• EXERCISE GOAL: Leave out all images and set down the records exactly as given.

• RECORDS FOR THE EXERCISE:
Start of Block

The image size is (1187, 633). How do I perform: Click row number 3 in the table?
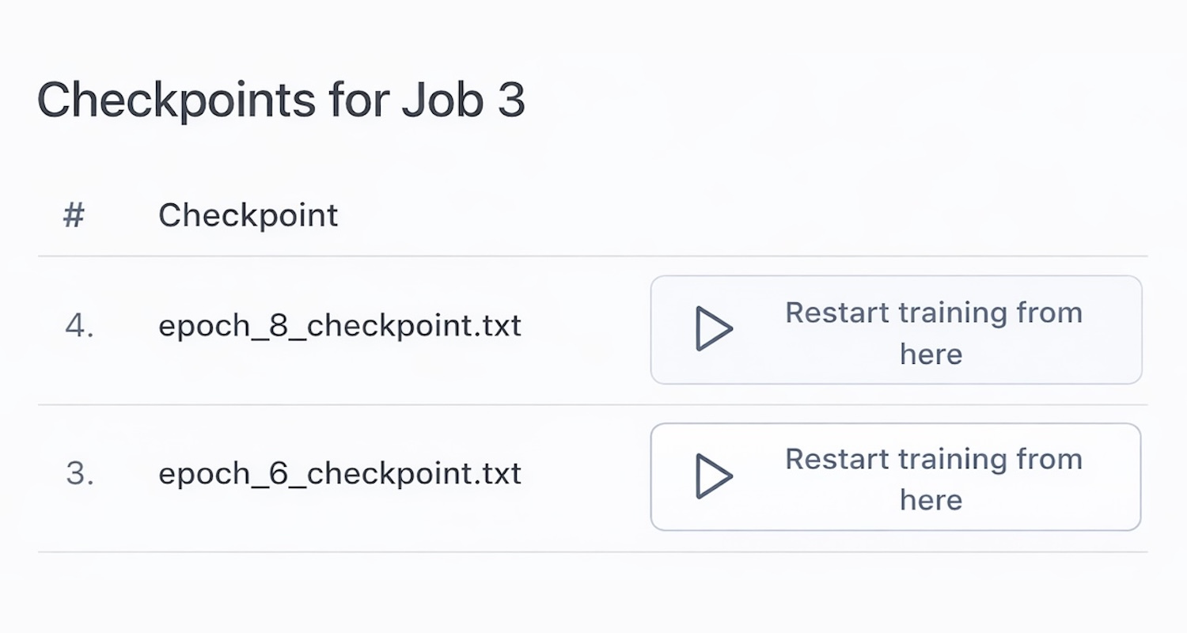click(x=79, y=473)
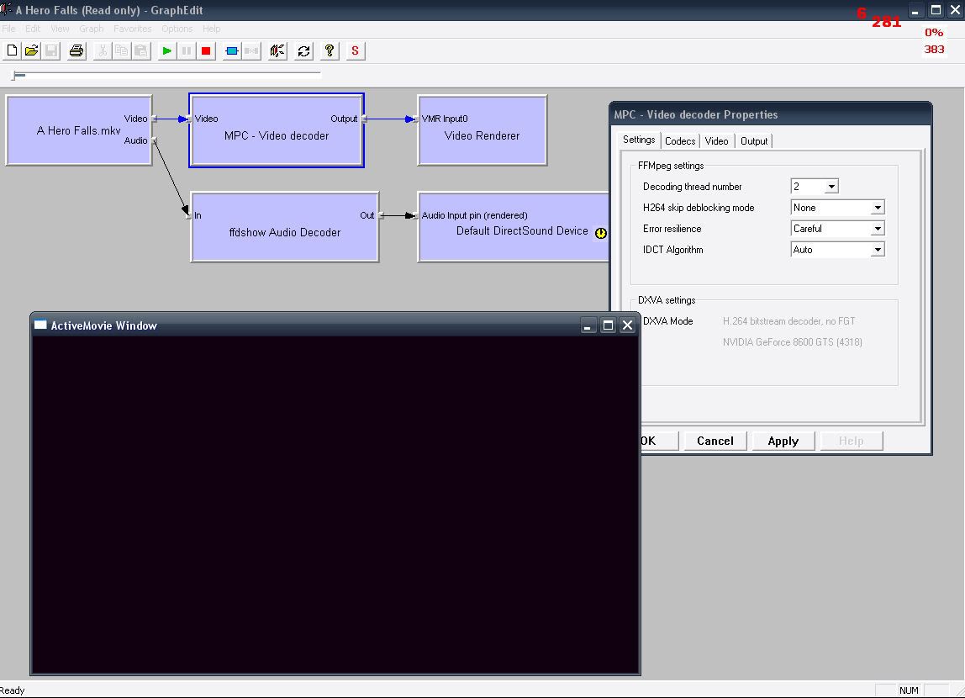Open the Error resilience dropdown
Image resolution: width=965 pixels, height=698 pixels.
[877, 229]
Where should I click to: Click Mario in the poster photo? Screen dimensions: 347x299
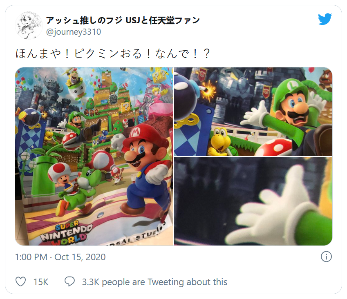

End of Block

• SOLUTION FOR THIS TASK:
The image size is (1187, 633). How do I perform: Click row number 3 in the table?
click(x=79, y=473)
Open the Error resilience dropdown
Image resolution: width=965 pixels, height=698 pixels.
[877, 229]
Where should I click to: Click Mario in the poster photo? Screen dimensions: 347x299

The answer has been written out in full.